Это брезжащее, вечернее сознание исчезло в ходе развития человечества, угасло. Теперь должно взойти утреннее, хотя пока и брезжащее, сознание. Современная духовная наука уже вступает в него. И человек должен достичь того, чтобы при взгляде на дерево, на скалу, на источник, на гору или на небесные светила он, укрепивши свои собственные силы, смог бы прозревать за каждым физическим предметом стоящий за ним духовный факт или духовное существо.
Это может стать точной наукой, точным познанием (конечно, сегодня это считается безумием, над этим смеются, считая это сумасшествием), если действительно познающий взирает на дерево, то это дерево, хотя оно и материально, исчезает для его взора, образуя как бы выемку в пространстве, а человеку навстречу появляется духовное существо дерева. Подобно тому, как солнечный свет, отражаясь от всех внешних физических предметов, светит навстречу нашим физическим глазам, так человечество придет к тому, (и антропософия предваряет это), что осознает, что духовное Существо Солнца, проникающее своими силами и жизнью весь мир, живет во всех физических существах. Как физический свет светит обратно в наш физический глаз, так и в наше душевное око может светить от каждого земного существа божественно-духовное солнечное Существо, пронизывающее все.
Человек говорит сейчас: роза — красная; в основе этого суждения находится то, что роза возвращает ему тот дар, который сам он получил от физически-эфирного Существа Солнца, а в дальнейшем он сможет говорить: роза возвращает ему то, что она получила от духовно-душевного Существа Солнца, пронизывающего весь мир своими волнами и жизнью.

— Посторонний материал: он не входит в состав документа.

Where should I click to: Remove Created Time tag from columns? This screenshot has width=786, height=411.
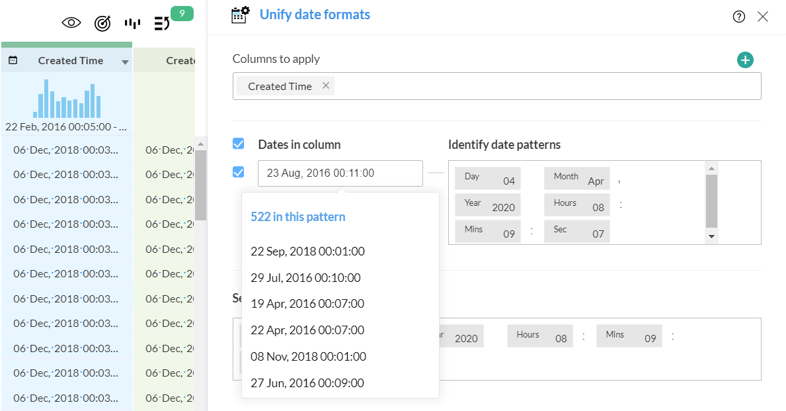tap(325, 85)
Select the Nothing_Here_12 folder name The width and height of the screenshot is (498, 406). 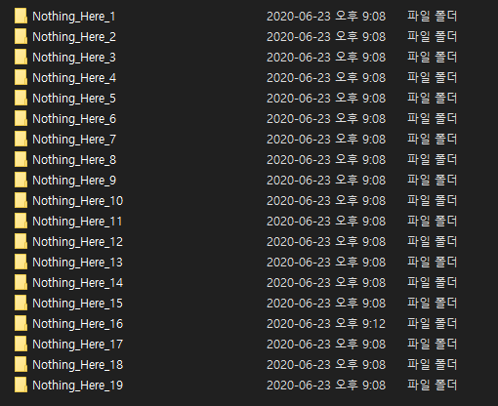pyautogui.click(x=78, y=242)
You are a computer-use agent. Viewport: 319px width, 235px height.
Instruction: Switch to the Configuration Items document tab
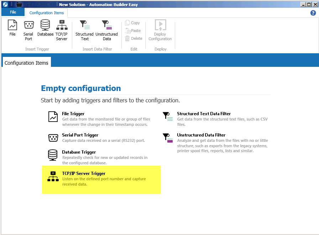click(x=26, y=63)
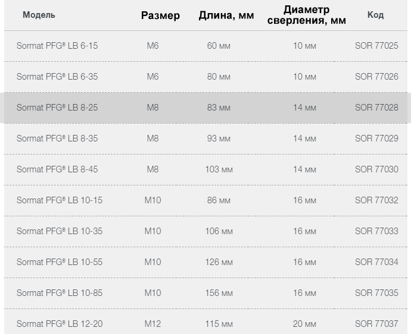Click Sormat PFG LB 10-55 model name
Screen dimensions: 411x334
pyautogui.click(x=60, y=262)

Человек снова вживается в духовную атмосферу, он будет знать, что он своим собственным существом коренится в этой духовной атмосфере. И затем он придет к пониманию того, как в сновидческом сознании, которое вначале давало лишь хаотическую символизацию жизни внешних чувств, заключены откровения того духовного мира, через который мы проходим между смертью и новым рождением; он начнет понимать, как в глубоком сне без сновидений в нас действует и живет как реальное сплетение сил то, что после пробуждения от сна побуждает нас направиться к тому, что связано с нашей кармой. То, что мы проделываем, несмотря на нашу свободу, в течение дня как нашу судьбу, — это ткется во время нашей жизни во сне тогда, когда мы со своим духовно-душевным существом, освобожденным от физически-эфирного, ведем совместную жизнь с Божественными Духами, вносящими результаты наших предыдущих жизней в эту земную жизнь. И тот, кому удастся через развитие соответствующих душевных сил получить прозрение в жизнь во время сна без сновидений, — тот откроет там кармические связи. И лишь через это впервые получит смысл исторический ход жизни человечества. Он образуется (дословно: ткется) из того, что приносится людям из прежних эпох — через жизнь между смертью и новым рождением — в новые эпохи. Если мы взглянем на какую-нибудь личность, современную или из прошлых времен, то мы сможем понять ее лишь тогда, когда мы постигнем ее предыдущие земные жизни.
В ближайшие дни мы будем говорить прежде всего о тех изысканиях, которые ведут от жизни исторических личностей, а также от повседневной жизни людей в современную или в какую-нибудь другую эпоху, к их предшествовавшим земным жизням.